We are selective about the crimes we respond to and demand violent retribution for.
In a crowded Mumbai courtroom on April 4, 2014, sessions judge Shalini Phansalkar made history by sentencing three men to the gallows for the gruesome gang-rape of a young photojournalist in the abandoned Shakti Mills campus last August. For the first time in Indian jurisprudence, the death penalty was awarded for a rape, which did not result in the demise of the rape survivor. Even though the survivor lives, the judge declared that “society is yet to recover from the aftermath of the shock”. She described the crime as “barbaric” and “inhuman”, deserving capital punishment because it “was beyond toleration and understanding of the society”.
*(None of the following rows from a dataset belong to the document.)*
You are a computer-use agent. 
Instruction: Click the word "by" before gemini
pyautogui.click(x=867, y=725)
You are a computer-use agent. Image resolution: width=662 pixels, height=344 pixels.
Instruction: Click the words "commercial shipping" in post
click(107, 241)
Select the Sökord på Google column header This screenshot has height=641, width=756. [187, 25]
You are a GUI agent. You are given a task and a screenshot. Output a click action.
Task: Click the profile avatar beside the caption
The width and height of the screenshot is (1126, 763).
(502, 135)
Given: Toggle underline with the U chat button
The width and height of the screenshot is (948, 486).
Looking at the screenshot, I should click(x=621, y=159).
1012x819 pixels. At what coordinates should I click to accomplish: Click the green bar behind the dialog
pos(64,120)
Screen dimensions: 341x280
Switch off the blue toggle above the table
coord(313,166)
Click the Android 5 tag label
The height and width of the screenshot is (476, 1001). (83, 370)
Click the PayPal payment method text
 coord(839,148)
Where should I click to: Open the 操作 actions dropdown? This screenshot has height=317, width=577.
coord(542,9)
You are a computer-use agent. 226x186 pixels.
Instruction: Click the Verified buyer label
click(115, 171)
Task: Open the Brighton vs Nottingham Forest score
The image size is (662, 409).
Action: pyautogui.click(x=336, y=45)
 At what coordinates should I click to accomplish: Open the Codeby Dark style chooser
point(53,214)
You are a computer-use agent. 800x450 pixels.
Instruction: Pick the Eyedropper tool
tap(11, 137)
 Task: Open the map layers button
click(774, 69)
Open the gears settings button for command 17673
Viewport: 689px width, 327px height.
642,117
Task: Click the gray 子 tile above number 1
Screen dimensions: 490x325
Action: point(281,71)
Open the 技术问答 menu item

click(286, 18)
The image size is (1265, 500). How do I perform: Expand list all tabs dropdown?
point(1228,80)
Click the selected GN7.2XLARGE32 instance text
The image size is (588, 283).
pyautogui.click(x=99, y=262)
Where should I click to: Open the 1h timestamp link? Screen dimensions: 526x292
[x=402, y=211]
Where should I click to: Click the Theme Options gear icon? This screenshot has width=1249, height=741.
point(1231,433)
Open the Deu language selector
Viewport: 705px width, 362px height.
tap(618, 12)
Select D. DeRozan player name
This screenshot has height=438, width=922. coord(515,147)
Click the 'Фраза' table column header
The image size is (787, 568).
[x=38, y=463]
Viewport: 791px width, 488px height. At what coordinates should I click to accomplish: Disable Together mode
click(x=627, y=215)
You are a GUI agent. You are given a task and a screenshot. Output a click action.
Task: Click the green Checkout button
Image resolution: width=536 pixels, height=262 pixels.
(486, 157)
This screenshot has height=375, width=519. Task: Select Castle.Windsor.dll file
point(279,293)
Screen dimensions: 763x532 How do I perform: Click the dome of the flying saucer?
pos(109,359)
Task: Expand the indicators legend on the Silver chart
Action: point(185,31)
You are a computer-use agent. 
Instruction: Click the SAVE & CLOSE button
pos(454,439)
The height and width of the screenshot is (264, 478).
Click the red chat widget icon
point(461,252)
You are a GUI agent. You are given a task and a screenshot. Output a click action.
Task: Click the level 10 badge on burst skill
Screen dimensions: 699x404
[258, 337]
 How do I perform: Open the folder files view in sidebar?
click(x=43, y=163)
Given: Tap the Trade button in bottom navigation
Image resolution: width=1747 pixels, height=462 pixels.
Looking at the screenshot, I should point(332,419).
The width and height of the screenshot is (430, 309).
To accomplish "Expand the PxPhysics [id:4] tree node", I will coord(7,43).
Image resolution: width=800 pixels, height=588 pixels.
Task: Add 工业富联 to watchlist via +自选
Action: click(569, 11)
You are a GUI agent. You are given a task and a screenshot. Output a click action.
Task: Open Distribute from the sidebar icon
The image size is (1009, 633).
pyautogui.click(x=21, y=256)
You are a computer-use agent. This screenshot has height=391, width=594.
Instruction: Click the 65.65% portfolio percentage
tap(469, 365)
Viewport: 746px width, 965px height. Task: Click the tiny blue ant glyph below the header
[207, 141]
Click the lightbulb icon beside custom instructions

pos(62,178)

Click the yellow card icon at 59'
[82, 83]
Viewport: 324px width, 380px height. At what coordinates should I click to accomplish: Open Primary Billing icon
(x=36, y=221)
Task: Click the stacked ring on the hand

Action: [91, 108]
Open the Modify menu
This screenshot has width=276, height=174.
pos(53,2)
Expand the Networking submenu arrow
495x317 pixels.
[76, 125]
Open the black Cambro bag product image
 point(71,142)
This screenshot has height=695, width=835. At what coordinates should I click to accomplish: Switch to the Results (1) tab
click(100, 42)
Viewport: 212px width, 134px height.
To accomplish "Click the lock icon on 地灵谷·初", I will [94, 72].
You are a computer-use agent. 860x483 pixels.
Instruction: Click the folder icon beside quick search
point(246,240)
Despite the exemplary speed with which the police investigation into the gang-rapes of the photojournalist and telephone operator was completed and the trial disposed, many feminist human rights workers are dismayed by the sentence. An established principle of justice is that punishment meted out must be proportionate to the crime. Accordingly even if the death penalty is to remain in our statutes, this should be awarded only for crimes that cause death, and that too in “rarest of the rare” cases.
But in the two Shakti Mills gang-rapes, the victims did not die. Still the public prosecutor argued that gang-rape leaves a permanent mental scar on the victim. “It not only attacks her body but also her prestige, mind, chastity and self-honour. The physical injuries will be healed but the other injuries will not heal till she dies,” adding that “survival without prestige, love, affection and honour is no survival at all. Such loss is more painful than death.” The view of the judge that rape is not just a personal attack on a woman but a societal hurt and of the prosecutor that rape constitutes an attack not just on a woman’s body but her honour which is worse than death are regressively patriarchal. Effectively they stigmatise and punish a woman for grave hurt to which she was subject, suggesting that she loses dignity and family and social honour irrevocably after being raped.
Flavia Agnes of Majlis, who has supported innumerable rape survivors, declares that a woman who survives rape is not a “zinda laash” or a “living corpse”. as decreed by Indian tradition. Majlis lawyer Persis Sidhwa commented to a newspaper that such ideas only diminish “the value of girls”. The photojournalist and telephone operator, she observes, “are extremely strong women. They have been through a lot and will eventually move on… (and) make something great out of their lives. What the five men did to them cannot define their entire lives.”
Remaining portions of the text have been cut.